SSU President Judy Sakaki, who did not comment for this article beyond a few brief text messages, said for some, “living on campus provides students with stable internet and an environment conducive to study.”

Economics Professor Robert Eyler, interim campus spokesman, elaborated.

“Our two ‘North Stars’ are the primary mission of educating students and also (equally) the health and safety of our students while educated,” Eyler wrote in an email. “For many students, especially those that are housing vulnerable, and perhaps food and healthcare and broadband vulnerable also, being at Sonoma State may be a better situation than at home while pursuing their education. Our providing housing for students, done under the CDC guidelines for higher education as we have planned to do, likely helps students.”

Administrators and staff say SSU’s new policies and precaution track what’s being done across the 23-campus California State University system.

They and others also said 26 courses essential to degree completion and not replicable in a remote format, as well as an additional 29 clinical courses, short-term residencies, field trips and other mostly off-campus experiences have been singled out to be taught in-person, though with social distancing, facial coverings, and other health and safety protocols.

“As you know, the situation with COVID is very fluid,” Sakaki said via text message. “We modify our plans on campus and in our CSU system with the health and safety of students, staff, faculty and community members in mind.”
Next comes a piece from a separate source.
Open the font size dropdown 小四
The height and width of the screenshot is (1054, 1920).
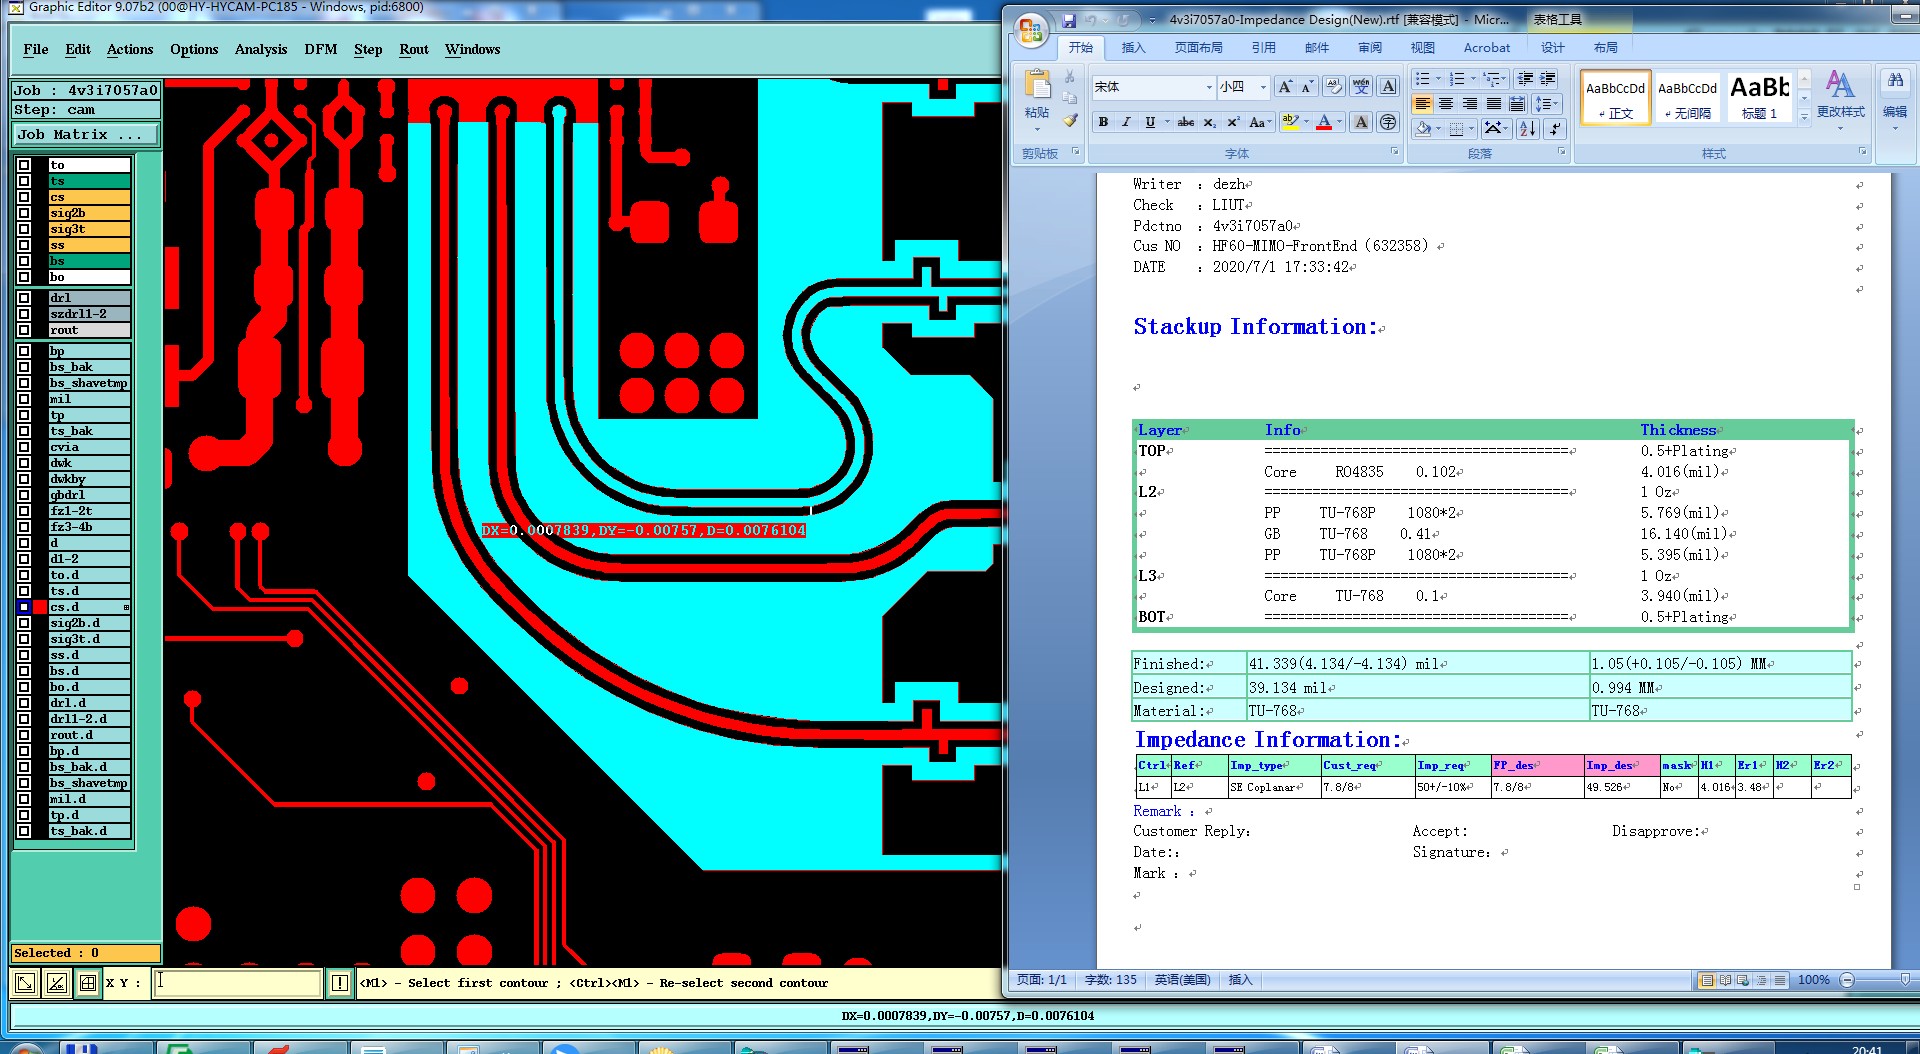(1263, 87)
It will be a smaller student body that makes up this year’s pack of Seawolves, however, with about 12% fewer full-time-equivalent students than were enrolled for fall semester last year.
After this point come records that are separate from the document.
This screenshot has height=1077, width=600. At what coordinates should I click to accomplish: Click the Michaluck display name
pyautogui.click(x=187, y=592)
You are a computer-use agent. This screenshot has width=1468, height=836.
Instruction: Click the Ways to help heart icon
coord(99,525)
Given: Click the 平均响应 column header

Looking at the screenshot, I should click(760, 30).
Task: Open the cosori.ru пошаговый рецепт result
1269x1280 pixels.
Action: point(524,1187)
More than half that difference is in the size of the freshman class.

A year ago, 1,516 brand new college students signed up to attend the Rohnert Park school. This year, 969 freshmen will be enrolled at SSU.

Administrators say multiple reasons account for declining enrollment at SSU, as well as the rest of the state and the country, given fear, uncertainty and vast economic disruption caused by the pandemic.

“It could be that there are students that need to work for their families, or they’re delaying a year because they have to work,” Eyler said. “It could be that they have fears of what it’s going to be like. It could be that they can’t afford it because of the economic uncertainty.

“It’s a host of factors,” he said. “It’s not one thing, for sure.”

But ultimately, the entire campus community and economy is affected, both through reduced tuition and fees, as well as the food, beverage and supplies that are normally sold on campus to students and staff, as well as members of surrounding neighborhoods.

“One of the things that’s tough is that the campus has really become a community place, so that we have people who come to campus just for the restaurants on campus,” Eyler said. “It’s not just the students that are missing from campus. It’s the ability of the community to come to our library, events on campus, the Green Music Center. Sonoma State had been ascending in terms of its community involvement.”